Millet olarak uyanık olunmasını isteyen Çağlayan, şu değerlendirmede bulundu:
''Onları rahatsız eden bugün Türkiye'de faizlerin düşmüş olmasıdır. Siyasi ve ekonomik istikrarı güçlü olan bir Türkiye onları rahatsız ediyor.

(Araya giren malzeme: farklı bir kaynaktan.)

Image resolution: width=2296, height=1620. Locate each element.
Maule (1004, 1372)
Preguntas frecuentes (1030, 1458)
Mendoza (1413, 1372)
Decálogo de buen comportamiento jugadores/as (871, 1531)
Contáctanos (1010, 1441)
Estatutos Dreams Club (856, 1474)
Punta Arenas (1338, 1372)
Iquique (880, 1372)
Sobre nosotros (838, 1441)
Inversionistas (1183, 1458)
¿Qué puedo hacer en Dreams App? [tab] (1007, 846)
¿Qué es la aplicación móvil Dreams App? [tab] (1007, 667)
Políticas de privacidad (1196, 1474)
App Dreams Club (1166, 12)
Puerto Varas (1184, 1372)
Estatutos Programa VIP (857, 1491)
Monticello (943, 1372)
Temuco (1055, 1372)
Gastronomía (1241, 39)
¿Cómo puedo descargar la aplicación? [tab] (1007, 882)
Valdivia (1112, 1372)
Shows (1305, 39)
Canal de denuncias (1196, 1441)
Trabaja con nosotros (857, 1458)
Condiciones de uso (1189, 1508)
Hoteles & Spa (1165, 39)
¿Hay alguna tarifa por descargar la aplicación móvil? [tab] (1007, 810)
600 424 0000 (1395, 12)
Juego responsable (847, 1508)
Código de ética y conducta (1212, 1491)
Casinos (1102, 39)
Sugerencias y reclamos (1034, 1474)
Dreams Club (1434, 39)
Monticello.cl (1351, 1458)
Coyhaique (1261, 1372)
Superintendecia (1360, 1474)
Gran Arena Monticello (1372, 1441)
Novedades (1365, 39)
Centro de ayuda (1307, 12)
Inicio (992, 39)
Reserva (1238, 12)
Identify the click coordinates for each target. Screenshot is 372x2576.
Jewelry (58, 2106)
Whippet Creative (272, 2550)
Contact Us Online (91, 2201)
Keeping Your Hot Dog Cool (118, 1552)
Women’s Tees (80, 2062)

Borçlu bir Türkiye olsun ki dik olmasın, talimatını dışarıdan alsın, gündemi dışarıdan belirlensin istiyorlar. Ancak atı alan Üsküdar'ı geçmiştir. Bugün Türkiye siyasi ve ekonomik istikrarıyla her türlü altyapıyı fazlasıyla sağlamıştır. Ekonomik göstergeleri dünyanın en önemli göstergelerinden birine sahiptir. Dışarıdan ortaya çıkacak olan şoklara karşı her türlü hazırlığımızı yapmış durumdayız. 2009 küresel krizi bize bu konuda önemli bir tecrübe olarak, önemli kazanımlar vermiştir ve bu konuda en ufak bir kaygıya
prim vermeyecek durumdadır.''
Bakan Çağlayan ve beraberindekiler daha sonra
KOSGEB ve İşkur tarafından düzenlenen ''Girişimcilik Kursu''nu tamamlayanların
sertifika dağıtımına katılmak üzere Ceylan Alışveriş Merkezi'ne geçti.